Baxter is a US-based healthcare company, which develops, manufactures and markets products used in the treatment of patients suffering from hemophilia, immune disorders, infectious diseases, kidney disease, trauma, and other acute medical conditions.

Gambro is a Swedish medical technology company, which develops, manufactures and supplies products and treatments for hemodialysis (HD), continuous renal replacement therapy, liver dialysis, myeloma kidney therapy and other extracorporeal treatments for acute medical conditions.

According to the approval condition, Gambro must, sell its global continuous renal replacement therapy (CRRT) business and terminate an OEM production agreement with Japan’s Nipro Corporation regarding HD by March 31, 2013.

As the conditional approval was obtained in the middle stage of the extended Phase II, it indicated MOFCOM’s commitment and efforts to speed up the review process.  In addition, for the first time, the conditional approval conducted an analysis of the post-merger coordination effects between the competitors arising from an OEM production agreement and required the termination of the said agreement.

Review Timeline

On December 31, 2012: First submission was made.

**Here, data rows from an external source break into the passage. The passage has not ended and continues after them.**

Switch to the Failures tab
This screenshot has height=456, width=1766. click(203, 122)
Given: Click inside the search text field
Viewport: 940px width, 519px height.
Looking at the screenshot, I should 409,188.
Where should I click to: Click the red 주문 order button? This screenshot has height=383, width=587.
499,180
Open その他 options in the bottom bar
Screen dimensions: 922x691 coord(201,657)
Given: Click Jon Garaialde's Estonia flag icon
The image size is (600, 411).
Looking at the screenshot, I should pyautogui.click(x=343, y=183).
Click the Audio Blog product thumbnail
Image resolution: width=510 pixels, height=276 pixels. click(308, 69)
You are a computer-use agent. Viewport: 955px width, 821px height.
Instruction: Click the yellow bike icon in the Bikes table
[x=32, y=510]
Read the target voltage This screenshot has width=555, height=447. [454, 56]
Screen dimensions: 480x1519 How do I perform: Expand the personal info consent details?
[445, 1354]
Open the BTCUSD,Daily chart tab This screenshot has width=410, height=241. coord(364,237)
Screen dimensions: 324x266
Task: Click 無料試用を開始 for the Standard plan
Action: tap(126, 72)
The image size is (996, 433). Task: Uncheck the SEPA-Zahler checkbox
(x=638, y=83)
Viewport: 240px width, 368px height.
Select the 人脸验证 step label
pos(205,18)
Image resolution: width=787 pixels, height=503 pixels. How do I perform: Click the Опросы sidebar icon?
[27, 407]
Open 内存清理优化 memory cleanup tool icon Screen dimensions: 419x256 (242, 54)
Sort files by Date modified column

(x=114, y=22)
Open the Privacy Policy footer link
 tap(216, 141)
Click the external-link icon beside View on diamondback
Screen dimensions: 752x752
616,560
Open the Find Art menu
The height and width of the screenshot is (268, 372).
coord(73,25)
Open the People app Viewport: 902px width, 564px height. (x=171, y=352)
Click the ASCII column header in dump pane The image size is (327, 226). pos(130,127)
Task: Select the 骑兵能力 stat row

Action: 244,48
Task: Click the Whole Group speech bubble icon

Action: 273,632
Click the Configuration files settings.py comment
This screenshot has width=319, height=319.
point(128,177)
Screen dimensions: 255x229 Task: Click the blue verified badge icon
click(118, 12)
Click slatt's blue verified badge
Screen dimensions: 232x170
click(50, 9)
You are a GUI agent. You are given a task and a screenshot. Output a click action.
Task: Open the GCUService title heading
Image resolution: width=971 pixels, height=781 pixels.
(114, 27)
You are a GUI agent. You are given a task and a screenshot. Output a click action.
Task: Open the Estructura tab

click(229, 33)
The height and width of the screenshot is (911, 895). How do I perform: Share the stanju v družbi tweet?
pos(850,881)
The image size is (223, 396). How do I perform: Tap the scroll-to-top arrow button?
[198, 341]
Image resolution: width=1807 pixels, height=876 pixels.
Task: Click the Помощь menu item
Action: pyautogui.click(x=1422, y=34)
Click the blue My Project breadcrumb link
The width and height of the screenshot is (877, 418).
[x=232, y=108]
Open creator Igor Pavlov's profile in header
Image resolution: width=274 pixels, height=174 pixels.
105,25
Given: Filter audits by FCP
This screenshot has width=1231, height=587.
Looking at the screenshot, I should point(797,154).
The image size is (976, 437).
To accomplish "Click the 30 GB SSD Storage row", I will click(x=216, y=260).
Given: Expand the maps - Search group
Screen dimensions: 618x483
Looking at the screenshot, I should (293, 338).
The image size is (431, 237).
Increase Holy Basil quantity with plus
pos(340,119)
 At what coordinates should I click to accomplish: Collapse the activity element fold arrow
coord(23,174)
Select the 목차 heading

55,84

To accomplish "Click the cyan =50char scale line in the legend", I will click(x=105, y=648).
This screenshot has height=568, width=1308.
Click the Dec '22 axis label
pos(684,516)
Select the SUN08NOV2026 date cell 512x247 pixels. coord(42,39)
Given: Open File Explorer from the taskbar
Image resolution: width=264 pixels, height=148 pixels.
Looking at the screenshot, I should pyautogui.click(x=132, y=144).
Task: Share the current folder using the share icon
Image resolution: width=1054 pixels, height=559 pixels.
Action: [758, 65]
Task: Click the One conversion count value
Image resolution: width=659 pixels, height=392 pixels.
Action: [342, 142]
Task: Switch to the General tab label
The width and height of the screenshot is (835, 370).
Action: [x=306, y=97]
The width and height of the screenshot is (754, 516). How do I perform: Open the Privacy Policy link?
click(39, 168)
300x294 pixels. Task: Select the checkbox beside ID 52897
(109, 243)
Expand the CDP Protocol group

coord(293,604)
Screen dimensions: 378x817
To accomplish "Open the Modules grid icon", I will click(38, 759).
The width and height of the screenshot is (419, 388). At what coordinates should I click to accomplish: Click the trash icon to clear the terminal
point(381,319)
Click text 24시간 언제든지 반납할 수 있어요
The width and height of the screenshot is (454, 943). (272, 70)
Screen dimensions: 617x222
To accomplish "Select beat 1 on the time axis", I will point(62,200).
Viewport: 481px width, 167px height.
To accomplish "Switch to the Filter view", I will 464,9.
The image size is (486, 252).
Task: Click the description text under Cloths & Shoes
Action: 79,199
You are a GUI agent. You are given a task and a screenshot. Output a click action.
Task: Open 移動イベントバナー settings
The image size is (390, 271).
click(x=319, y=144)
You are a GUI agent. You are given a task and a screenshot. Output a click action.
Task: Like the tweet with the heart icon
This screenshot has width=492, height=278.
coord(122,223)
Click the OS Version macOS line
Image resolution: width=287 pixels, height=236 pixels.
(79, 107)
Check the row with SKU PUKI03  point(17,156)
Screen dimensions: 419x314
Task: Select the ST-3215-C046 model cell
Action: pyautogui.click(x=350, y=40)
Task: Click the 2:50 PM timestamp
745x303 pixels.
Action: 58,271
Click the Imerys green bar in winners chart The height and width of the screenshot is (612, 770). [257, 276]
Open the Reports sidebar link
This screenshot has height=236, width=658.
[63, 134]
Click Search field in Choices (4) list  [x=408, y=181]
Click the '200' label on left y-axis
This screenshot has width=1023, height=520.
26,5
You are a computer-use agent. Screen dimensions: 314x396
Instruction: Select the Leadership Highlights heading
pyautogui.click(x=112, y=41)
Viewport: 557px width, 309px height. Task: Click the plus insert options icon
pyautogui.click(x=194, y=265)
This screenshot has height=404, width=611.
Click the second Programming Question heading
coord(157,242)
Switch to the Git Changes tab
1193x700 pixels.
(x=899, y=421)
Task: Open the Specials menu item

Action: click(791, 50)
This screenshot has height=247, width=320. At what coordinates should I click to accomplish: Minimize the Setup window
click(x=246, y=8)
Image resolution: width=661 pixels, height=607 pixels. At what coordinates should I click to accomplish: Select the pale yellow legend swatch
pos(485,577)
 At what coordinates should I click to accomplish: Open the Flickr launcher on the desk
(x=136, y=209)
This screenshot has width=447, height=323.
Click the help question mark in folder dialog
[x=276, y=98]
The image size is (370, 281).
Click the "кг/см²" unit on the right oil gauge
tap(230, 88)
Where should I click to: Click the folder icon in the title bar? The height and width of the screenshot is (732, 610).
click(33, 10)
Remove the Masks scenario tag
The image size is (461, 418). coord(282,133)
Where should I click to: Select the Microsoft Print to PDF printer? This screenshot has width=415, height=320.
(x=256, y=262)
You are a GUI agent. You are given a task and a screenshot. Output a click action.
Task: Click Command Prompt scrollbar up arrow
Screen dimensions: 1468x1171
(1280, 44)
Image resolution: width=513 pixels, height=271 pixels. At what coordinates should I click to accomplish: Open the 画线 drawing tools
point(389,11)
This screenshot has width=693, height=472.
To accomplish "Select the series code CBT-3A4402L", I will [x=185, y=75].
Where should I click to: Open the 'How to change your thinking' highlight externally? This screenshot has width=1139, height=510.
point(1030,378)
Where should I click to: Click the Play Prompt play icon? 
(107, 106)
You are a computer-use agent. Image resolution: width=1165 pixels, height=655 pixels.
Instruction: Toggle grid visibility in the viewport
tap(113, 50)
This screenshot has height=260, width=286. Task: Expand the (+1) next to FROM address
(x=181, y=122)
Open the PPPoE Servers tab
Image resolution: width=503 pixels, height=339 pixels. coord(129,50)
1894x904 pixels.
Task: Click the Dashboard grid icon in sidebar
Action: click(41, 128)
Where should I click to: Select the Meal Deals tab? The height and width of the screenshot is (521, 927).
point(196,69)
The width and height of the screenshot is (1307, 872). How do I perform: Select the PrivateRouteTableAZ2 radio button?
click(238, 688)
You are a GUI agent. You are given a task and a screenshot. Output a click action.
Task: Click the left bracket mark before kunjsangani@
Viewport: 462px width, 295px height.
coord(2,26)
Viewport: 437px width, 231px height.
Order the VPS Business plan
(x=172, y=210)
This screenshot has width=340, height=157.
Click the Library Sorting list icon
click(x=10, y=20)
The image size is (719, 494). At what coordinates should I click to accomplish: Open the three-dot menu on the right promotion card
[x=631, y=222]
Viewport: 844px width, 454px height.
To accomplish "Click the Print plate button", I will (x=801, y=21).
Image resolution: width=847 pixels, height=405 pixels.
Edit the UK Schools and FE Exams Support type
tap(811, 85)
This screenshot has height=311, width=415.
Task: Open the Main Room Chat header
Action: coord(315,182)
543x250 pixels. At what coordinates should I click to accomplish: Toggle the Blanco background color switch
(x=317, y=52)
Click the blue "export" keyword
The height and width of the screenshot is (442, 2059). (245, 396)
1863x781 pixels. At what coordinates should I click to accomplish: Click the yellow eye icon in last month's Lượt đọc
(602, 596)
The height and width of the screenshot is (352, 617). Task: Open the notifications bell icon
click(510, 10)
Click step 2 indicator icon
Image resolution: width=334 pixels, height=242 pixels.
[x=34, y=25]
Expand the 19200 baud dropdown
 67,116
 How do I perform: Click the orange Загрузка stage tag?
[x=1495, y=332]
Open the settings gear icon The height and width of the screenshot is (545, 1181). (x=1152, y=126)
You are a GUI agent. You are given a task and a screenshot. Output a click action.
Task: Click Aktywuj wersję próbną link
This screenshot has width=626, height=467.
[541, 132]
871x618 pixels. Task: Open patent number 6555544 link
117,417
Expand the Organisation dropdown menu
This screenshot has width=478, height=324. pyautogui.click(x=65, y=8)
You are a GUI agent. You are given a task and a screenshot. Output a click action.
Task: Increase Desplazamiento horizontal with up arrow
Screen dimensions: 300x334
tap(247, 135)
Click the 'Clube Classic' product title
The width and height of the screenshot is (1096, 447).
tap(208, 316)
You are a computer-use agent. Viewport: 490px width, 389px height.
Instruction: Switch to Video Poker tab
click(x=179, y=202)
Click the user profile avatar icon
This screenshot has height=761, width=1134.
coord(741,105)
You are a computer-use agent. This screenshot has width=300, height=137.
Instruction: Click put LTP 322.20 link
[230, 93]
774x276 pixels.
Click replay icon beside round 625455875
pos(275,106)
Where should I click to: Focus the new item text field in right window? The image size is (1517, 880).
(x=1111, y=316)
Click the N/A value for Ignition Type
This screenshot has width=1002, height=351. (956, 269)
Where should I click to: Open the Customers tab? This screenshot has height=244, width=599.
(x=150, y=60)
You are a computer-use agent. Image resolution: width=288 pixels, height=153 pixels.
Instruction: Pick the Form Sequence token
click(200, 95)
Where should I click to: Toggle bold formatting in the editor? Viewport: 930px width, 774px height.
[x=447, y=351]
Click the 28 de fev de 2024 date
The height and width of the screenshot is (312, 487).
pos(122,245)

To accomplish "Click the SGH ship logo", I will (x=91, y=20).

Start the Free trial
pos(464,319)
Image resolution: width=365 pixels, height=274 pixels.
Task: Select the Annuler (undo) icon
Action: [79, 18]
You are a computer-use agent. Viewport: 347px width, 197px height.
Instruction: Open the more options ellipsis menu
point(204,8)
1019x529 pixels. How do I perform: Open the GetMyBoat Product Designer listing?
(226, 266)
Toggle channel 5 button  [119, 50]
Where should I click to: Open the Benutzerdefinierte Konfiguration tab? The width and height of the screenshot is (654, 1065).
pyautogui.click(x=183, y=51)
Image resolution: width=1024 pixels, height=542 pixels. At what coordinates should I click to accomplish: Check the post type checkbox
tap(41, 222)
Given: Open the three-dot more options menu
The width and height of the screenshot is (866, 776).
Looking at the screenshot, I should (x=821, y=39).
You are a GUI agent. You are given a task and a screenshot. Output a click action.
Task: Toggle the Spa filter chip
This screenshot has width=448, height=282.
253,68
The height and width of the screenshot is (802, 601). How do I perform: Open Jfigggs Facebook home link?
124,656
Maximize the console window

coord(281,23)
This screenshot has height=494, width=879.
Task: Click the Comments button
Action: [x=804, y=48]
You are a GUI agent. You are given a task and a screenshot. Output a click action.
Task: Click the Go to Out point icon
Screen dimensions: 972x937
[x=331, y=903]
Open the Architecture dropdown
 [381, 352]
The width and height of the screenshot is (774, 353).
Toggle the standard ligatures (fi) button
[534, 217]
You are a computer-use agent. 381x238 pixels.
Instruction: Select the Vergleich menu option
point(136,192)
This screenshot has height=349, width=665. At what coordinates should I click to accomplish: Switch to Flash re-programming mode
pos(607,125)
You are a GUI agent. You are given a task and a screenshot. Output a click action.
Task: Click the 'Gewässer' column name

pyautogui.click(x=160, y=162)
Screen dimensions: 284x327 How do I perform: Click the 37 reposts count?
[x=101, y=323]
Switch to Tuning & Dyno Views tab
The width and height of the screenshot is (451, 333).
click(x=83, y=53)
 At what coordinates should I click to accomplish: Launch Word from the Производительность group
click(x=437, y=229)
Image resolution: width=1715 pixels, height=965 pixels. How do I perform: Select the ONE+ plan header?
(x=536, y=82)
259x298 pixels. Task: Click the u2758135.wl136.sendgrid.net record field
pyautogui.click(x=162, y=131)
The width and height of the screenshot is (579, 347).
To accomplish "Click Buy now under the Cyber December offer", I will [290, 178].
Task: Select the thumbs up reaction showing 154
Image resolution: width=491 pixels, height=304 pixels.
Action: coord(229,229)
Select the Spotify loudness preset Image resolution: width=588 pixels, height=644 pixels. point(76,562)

On March 12, 2013: MOFCOM formally accepted the application, Phase I review started.

On April 10, 2013: MOFCOM decided to conduct further review in light of the competition concerns raised, and Phase II review started.

On July 9, 2013: With the consent of the notifying parties, MOFCOM extended the deadline of the review period to September 7, 2013, and the so called extended Phase II review started.

On August 13, 2013: The conditional approval was obtained.

We noticed that during the Phase I review, the parties voluntarily admitted that the proposed transaction would cause competition concerns and submit their proposal for remedies. Such kind of approach is generally welcomed by MOFCOM as this would accelerate the review process if the filing parties play an active role.

Relevant Markets and Competitive Assessment

After taking into consideration the price, methods of treatment and the patients’ types, MOFCOM determined the relevant markets are composed of CRRT Monitor, CRRT Dialyzer, and CRRT Blood Line respectively. MOFCOM also investigated the relevant market for HD, another treatment method for kidney dialysis.

MOFCOM found that the proposed transaction would give the merged entity high market share in the relevant market for CRRT Monitor, CRRT Dialyzer and CRRT Blood Line in the China and global market. In addition, after the transaction, the possibility of coordination and lessening of competition will increase in the Chinese HD market since Baxter and Nipro, the two major competitors in the HD market, have OEM agreement in place sharing competitive sensitive information such as costs and quantities.


In light of the competition concerns raised in the CRRT markets and the HD market, MOFCOM imposed conditions and requested Baxter to:

  •  Baxter must divest its global CRRT business, including all tangible and intangible assets necessary for the viability and competitiveness of the divested assets;
  • Baxter must completely terminate its OEM production agreement with Nipro regarding HD within China territory by March 31, 2016;
  •  Baxter is required to commission a trustee to monitor the fulfillment of its obligation under the conditional approval.

We noticed that the divested CRRT business has excluded the following: research and development facilities, manufacturing assets and a marketing employee who is in charge of Baxter’s global CRRT business. In addition, the intellectual property rights to be divested also include free and irrevocable licenses on a patent originally designed for peritoneal dialysis solution but later also used for the production of solution and solution package. All these exemptions show that MOFCOM normally would not try to divest those assets that would affect the parties’ other businesses which are unrelated to the product in question.

MOFCOM decision vs EU decision

Although EU’s final decision has not been published yet, from the press release issued by EU Commission on July 22, 2013, we can see that it has also approved this transaction subject to conditions. Although the two authorities reached a similar conclusion regarding the divesture of Baxter’s CRRT business, EU Commission obtained an additional commitment from Baxter to set up a line for the production of fluids used in CRRT at a location of the purchaser’s choice in the European Economic Area or Switzerland.

For the HD market, the difference between the two authorities’ decisions is quite obvious. In the MOFCOM’s decision, MOFCOM reasoned that after the acquisition of Gambro Baxter and its competitor Nipro would hold a high market share in the HD market in China. The two parities also had an OEM agreement exchanging competitive sensitive information such as cost and quantities. Therefore, it is more likely for Baxter and Gambro to engage in coordinated anticompetitive practices. As a result, MOFCOM ordered the termination of the agreement within China territory. In contrary, EU Commission recognized that Baxter and Gambro are not particularly close competitors in HD and after the merger Baxter will continue to face significant competition in the HD market. Therefore, the EU Commission does not impose any condition to the parties on their HD business.